The bill is the Cyber Information Sharing Act, or CISA. It would give companies legal immunity to send DHS a broad range of information about the users of their websites. DHS would then be allowed to speed that (nominally anonymized) information along to the NSA, DoD, FBI, the FCC or other bodies. Through a byzantine series of twists and turns, that could potentially include foreign militaries.
In July, DHS officials pointed out various problems with CISA in a seven-page memo. They argued, among other things, that the bill “could sweep away important privacy protections, particularly the provisions in the Stored Communications Act limiting the disclosure of the content of electronic communications to the government by certain providers.”
But hey, what’s a little privacy loss in the name of better security? Unfortunately, according to DHS’s memo, CISA fails there, too. “These provisions would undermine the policy goals that were thoughtfully constructed to maximize privacy and accuracy of information, and to provide the NCCIC with the situational awareness we need to better serve the nation’s cybersecurity needs,” it said.

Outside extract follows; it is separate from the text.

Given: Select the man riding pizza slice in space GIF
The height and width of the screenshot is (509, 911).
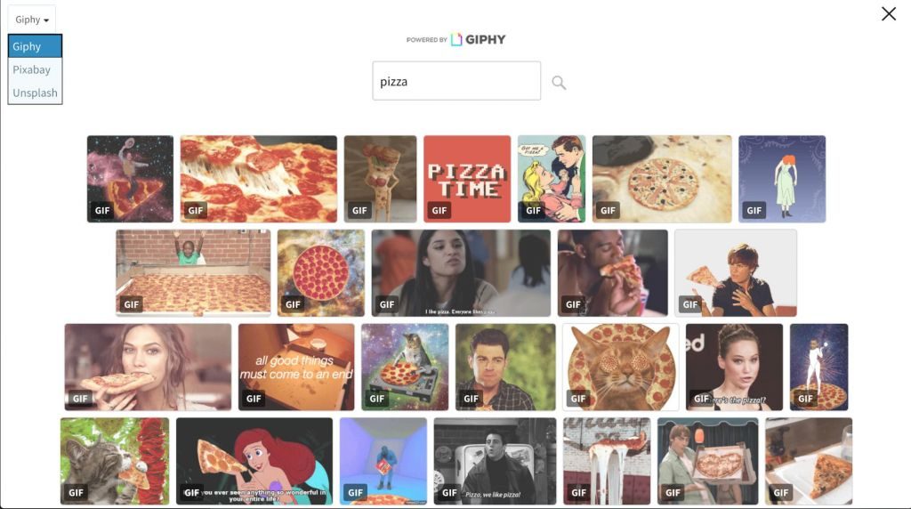Looking at the screenshot, I should coord(130,179).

Speaking at a recent Passcode event, Doug Maughan, who runs the cyber security division of DHS’s science-and-technology directorate, underlined other concerns. If a cyber attack happens, Maughan asked, “Do you really want some centralized entity being the router for everybody? And isn’t there a better way for us to share information in a different fashion instead of one organization receive it all and then try to farm it out to everybody else? It would seem to me, in a global community, we ought to come with some more technically smart mechanisms for information sharing than a centralized hub.”

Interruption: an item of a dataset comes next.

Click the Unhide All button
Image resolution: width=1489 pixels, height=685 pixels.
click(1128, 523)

In some ways, DHS is already the centralized hub for cyber threat indicators. But some folks at DHS’s National Cybersecurity and Communications Integration Center (part of the Office of Cybersecurity and Communications) are working to help companies share information in ways that protect privacy and don’t involve the government. Among them are STIX, a “standardized, structured language to represent cyber threat information,” and TAXII, a set of standards for information sharing between two partners.
These efforts are already reshaping network security, and neither short-circuits existing privacy laws, DHS wrote in its memo. “Cybersecurity vendors are now integrating STIX/TAXII into their commercial products, further broadening use of the standard. DHS is already using this initiative to send out uni-directionally, machine-readable cyber threat indicators at near-real-time to one government agency,” it said.
These efforts, on top of the other ways most large companies share information with each other, make CISA look unproductive and possibly dangerous to DHS.
But the bill is being championed by national security hawks — and lawyers who say it would reduce the risk of getting their companies sued. Currently, companies that share data with the government generally do so via agreements with particular agencies — and that can lead to trouble when, say, a nondisclosure agreement with DHS does not cover the FTC or FCC, said Harvey Rishikof, senior counsel at Crowell & Moring and a former senior policy advisor to the office of the national counterintelligence executive. But under CISA, companies would be fully immunized against lawsuits, as long as they followed the rules, Rishikof said.
CISA may not accomplish much in terms of cyber-security and it perhaps detracts from privacy, but at least it’s winning with the lawyers, which is a bit like better security…a wee bit.